Initial experiments were conducted to understand the effect of precursor stoichiometry of hot filament CVD (HFCVD) on diamond’s morphology, phase purity and crystal structure. By varying the methane concentration in hydrogen in the range of 1.5-4.5%, it was found that film thickness, grain size, roughness and non-diamond carbon (NDC) of polycrystalline diamond increase with increasing methane concentration. X-ray diffraction and pole figure results indicate that diamond films grown with 4.5% methane exhibit preferential orientation in the <220> direction whereas films grown with 3.0% and 1.5% methane showed preferential orientation along <111>.

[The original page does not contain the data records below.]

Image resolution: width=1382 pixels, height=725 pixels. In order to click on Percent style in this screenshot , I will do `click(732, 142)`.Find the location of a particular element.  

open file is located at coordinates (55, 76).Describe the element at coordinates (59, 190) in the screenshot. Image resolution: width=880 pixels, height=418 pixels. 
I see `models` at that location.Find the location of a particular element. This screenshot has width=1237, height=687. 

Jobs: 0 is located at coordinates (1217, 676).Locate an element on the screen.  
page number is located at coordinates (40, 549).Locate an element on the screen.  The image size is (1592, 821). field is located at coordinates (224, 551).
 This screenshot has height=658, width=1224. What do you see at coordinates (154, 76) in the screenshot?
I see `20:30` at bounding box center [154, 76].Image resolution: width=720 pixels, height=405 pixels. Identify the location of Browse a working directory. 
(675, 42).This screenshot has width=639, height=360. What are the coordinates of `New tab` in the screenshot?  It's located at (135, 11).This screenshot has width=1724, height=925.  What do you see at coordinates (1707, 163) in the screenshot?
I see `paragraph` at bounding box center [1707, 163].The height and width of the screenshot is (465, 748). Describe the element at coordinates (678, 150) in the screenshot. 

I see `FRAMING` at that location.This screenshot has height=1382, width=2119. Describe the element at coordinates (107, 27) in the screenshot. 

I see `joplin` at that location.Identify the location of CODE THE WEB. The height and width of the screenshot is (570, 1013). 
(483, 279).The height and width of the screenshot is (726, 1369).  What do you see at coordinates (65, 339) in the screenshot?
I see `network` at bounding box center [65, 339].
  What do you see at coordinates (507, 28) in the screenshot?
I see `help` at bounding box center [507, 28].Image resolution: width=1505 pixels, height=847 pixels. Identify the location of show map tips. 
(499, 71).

A process for photolithography and reactive ion etching based selective seeding of nano-diamond and selective deposition of CVD diamond was established on Si substrate which resulted in diamond feature size as small as 1 µm. Ultraviolet (UV) micro Raman stress mapping across selectively deposited diamond stripes with various widths revealed up to 0.9 GPa compressive stress in 1.5 µm thick diamond and a moderate (~150 MPa) tensile stress within 10 nm inside Si from the diamond-Si interface. UV Raman based measurements and finite element (FE) simulations indicated that the stress is thermal in origin which resulted from the mismatch of thermal expansion coefficients (CTE) between diamond and Si. The stress on Si was relaxed away from the diamond stripe which indicate global stress relaxation occurs when diamond is grown selectively. Subsequently, the selective nano-diamond seeding and selective diamond growth process was developed for GaN substrate. Poor diamond coverage, poor selectivity and significant etching of GaN was observed when diamond was seeded on the bare GaN surface. To mitigate these problems, a thin SiNx layer was deposited on GaN before selective nano-diamond seeding which resulted in enhanced coverage, excellent selectivity and complete protection of the GaN surface. To characterize the protection of the GaN surface during CVD diamond growth, an MOCVD grown AlGaN/GaN wafer with ~25 nm AlGaN barrier layer on top of GaN was employed. The presence of the AlGaN layer after diamond deposition was confirmed form scanning electron microscopy (SEM), atomic force microscopy (AFM), Micro Raman and high-resolution x-ray diffraction (HRXRD) reciprocal space mapping (RSM) of the asymmetric (114) plane taken before and after diamond deposition.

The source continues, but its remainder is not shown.